The non-governmental archive said it posted the document because all Mexicans have a right to know about the extent of state responsibility for killings, disappearances, torture, illegal detention and harassment.
The exact period covered is 1964 to 1982.
President Vicente Fox set up an office in 2002 to probe human-rights violations under three earlier administrations, and the office's research team submitted its report to a special prosecutor on Dec. 15.
But the report has not been published officially in Mexico, although extracts have appeared in the media there, the archive said.
Kate Doyle, director of the archive's Mexico Project, noted that the report was "circulating among a handful of prominent people" but that those most affected by the violence could still not read it.
Doyle said this "is a state of affairs reminiscent of Mexico's past, when citizens were routinely shut out of civic participation by a government determined to keep them in the dark."
"Information was power, and the right to information did not exist for ordinary Mexican men and women," she said.

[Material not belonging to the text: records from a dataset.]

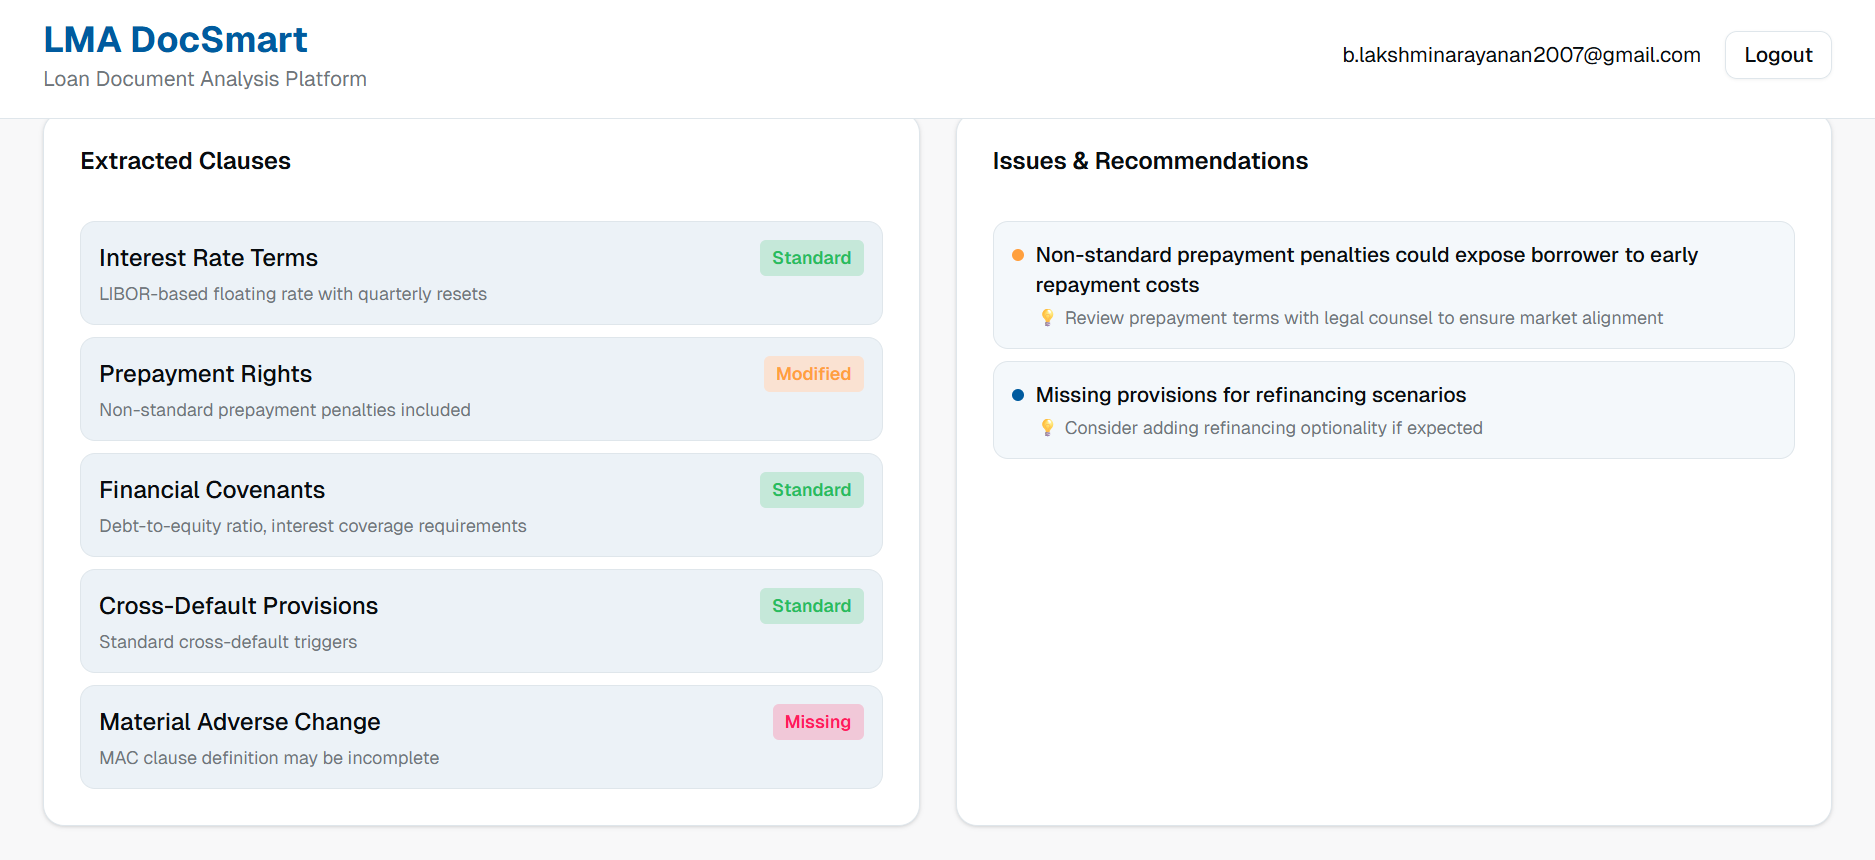
Task: Click the Logout button
Action: click(x=1777, y=55)
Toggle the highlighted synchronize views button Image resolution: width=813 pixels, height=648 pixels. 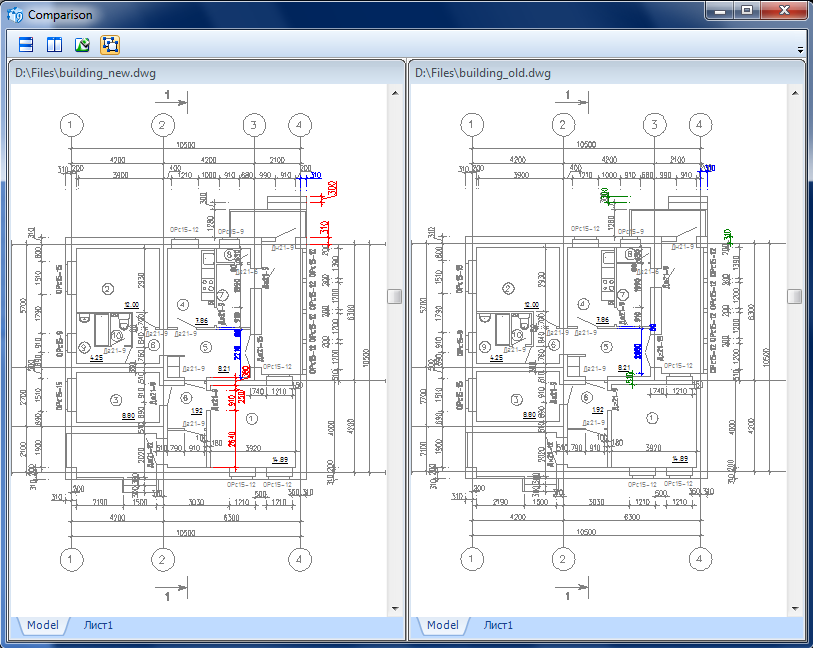point(110,45)
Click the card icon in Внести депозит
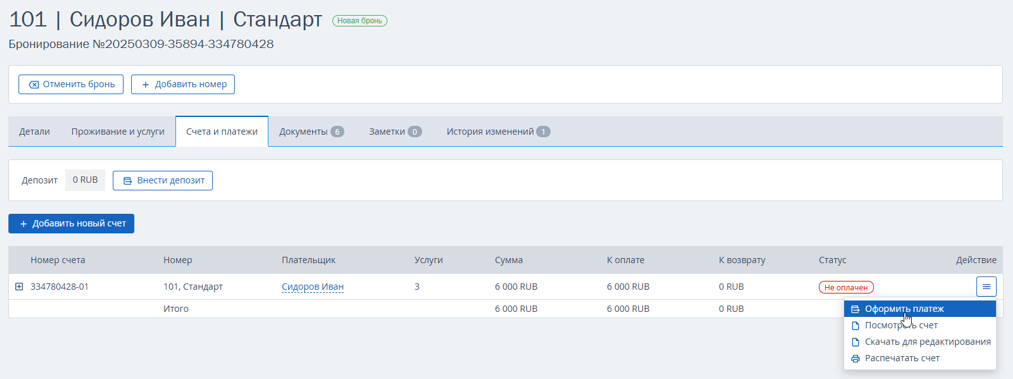The height and width of the screenshot is (379, 1013). click(128, 181)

"The National Security Archive's commitment to openness has prompted us to make this draft report available to the public in Mexico and across the world."
The archive noted that crimes reported in the draft report were committed "during the administrations of Presidents Diaz Ordaz (1964-1970), Echeverria (1970-1976) and Lopez Portillo (1976-1982).
"In those years, hundreds of Mexican citizens -- innumerable innocent civilians as well as armed militants -- were murdered or `disappeared' [abducted and presumed killed] by military and security forces," Doyle said.
"Thousands more were tortured, or illegally detained, or subjected to government harassment and surveillance," she said.
The archive is an independent non-governmental research institute and library located at The George Washington University in Washington.
Mexico's political violence has been far less documented than other broad government repression programs in Latin America, such as in Argentina and Chile while they were under military rule.
The report is also based partly on declassified documents from the Mexican military and for the first time provides names of military officers and units involved in the repression of areas where the government suspected rebels were hiding out.